I will be writing in here as much as possible, keeping track of my workouts in the weight room, as well as, dieting and cardio sessions.  I look forward to sharing this time with all of you, and encouragement is greatly appreciated!


----------



## cutnbulk (Apr 13, 2009)

Today was more of the same, still have an awful cold, but instead of resting in bed, I went to work .  I have not worked out since last Wednesday (have been sick since Thursday) and feel really bummed and fat.  I have been pretty good with my diet, but dinner usually is whatever the family is having.  I have no energy to cook and am on Niquil or however you spell it.  Hopefully training will resume by Wednesday!


----------



## the other half (Apr 13, 2009)

good luck with your cut. at least you only have 10 pounds to get rid of. and at your age that shouldnt be to tough.

and ya dont try to work out when you have taken nyquil.that could be scary if you fell asleep while benching or squating.


----------



## cutnbulk (Apr 13, 2009)

the other half said:


> good luck with your cut. at least you only have 10 pounds to get rid of. and at your age that shouldnt be to tough.
> 
> and ya dont try to work out when you have taken nyquil.that could be scary if you fell asleep while benching or squating.

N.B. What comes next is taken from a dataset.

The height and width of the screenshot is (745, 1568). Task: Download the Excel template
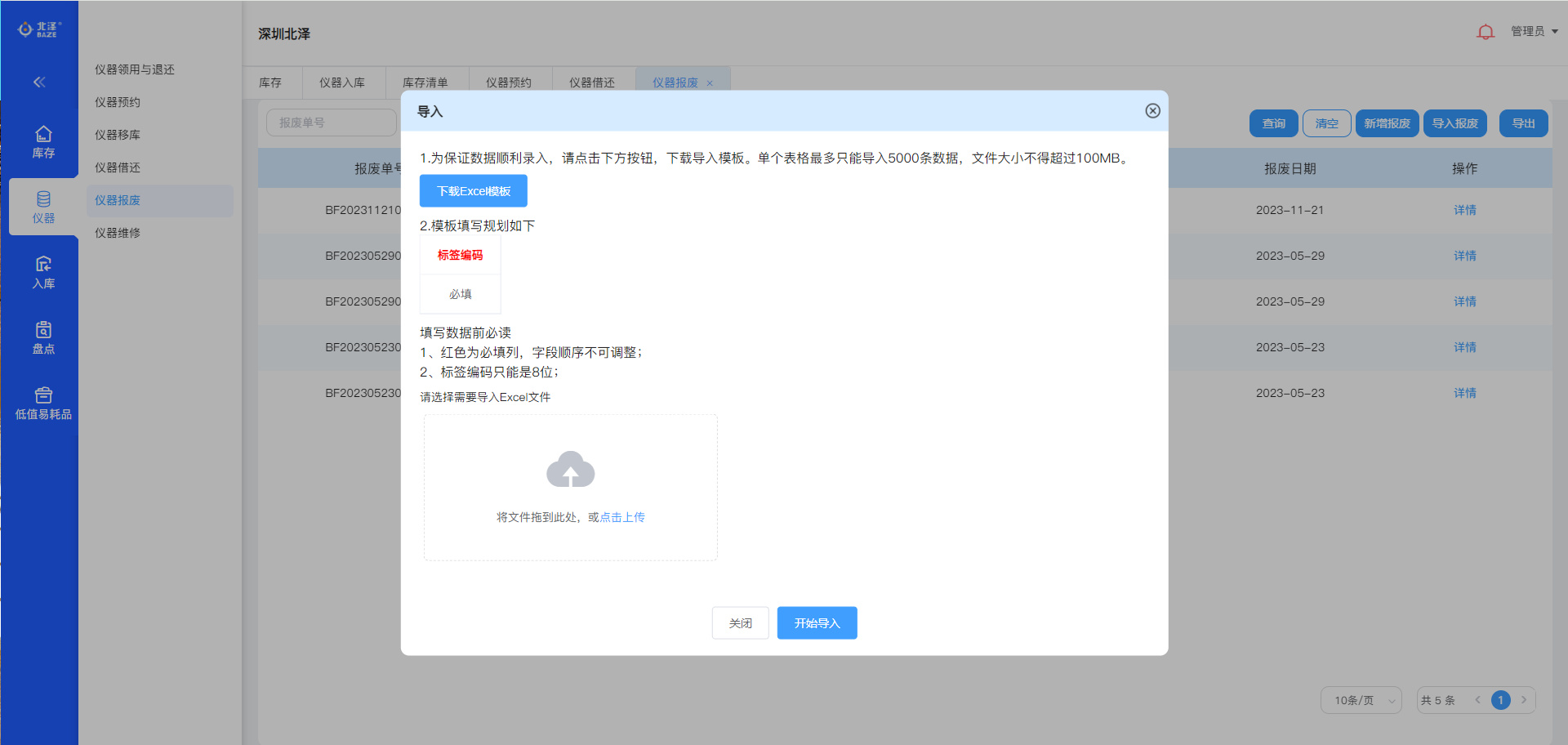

Haha!  Thanks for the tip!

I just found out about a very inspirational film/book called "The Secret".  It is based upon the notion of Law of Attraction- whatever you are thinking weather good or bad- those thoughts attract to you, making them come  true at a faster pace- if you think you are going to have a bad day, and you continue  to think negatively about your situation- you will most likely have that bad day and those thoughts will most likely come true.


If, on the other hand, you think positively ("hey, I'm going to lose 10 pounds of fat and keep most of my muscle mass"), you must train to monitor those positive thoughts and keep them there to attain the mental image in your head/positive thoughts.


Sounds really stupid and kinda cheezy, but I would recommend at least watching the video.  Tomorrow, I will be positive in any and every way I can, think thin, eat thin, work out hard, and do everything in my power to cut the shit that is not needed out of my body.  It's going to be tough...but that's life right!


----------



## cutnbulk (Apr 14, 2009)

Another long day at the job, still not feeling up to par in terms of my cold I still have.  I plan on starting my workouts when my supplement comes in the mail.  I've decided to try Activate Extreme while cutting to hold onto the majority of muscle mass that I have, as well as, keeping my calories not too far from maintenance.  

I will begin to set up my new cutting 4-day split here shortly.  Hopefully I will have time yet tonight, but I still need to do some things for tomorrow's day.


----------



## sexy_animal (Apr 14, 2009)

Use the time that you're sick to really get your diet down.  If you're going to adhere to your fitness and nutrition goals around 90% of the time, you will see good results.


----------



## cutnbulk (Apr 14, 2009)

sexy_animal said:


> Use the time that you're sick to really get your diet down.  If you're going to adhere to your fitness and nutrition goals around 90% of the time, you will see good results.



You're absolutely right.  I am going to follow your plan- one cheat meal a week- if needed.  The first couple of weeks on the cut I might have to take it, but after those few weeks, it does get better.

I am going to test this new suppl. with my diet.  If I do see results I will extend that period.  I am excited to get started- hopefully tomorrow!


----------



## the other half (Apr 14, 2009)

what is your diet going to consist of? do you have it broken down by percentages?
what kind of cardio and lifting are you gonna do?


----------



## cutnbulk (Apr 14, 2009)

the other half said:


> what is your diet going to consist of? do you have it broken down by percentages?
> what kind of cardio and lifting are you gonna do?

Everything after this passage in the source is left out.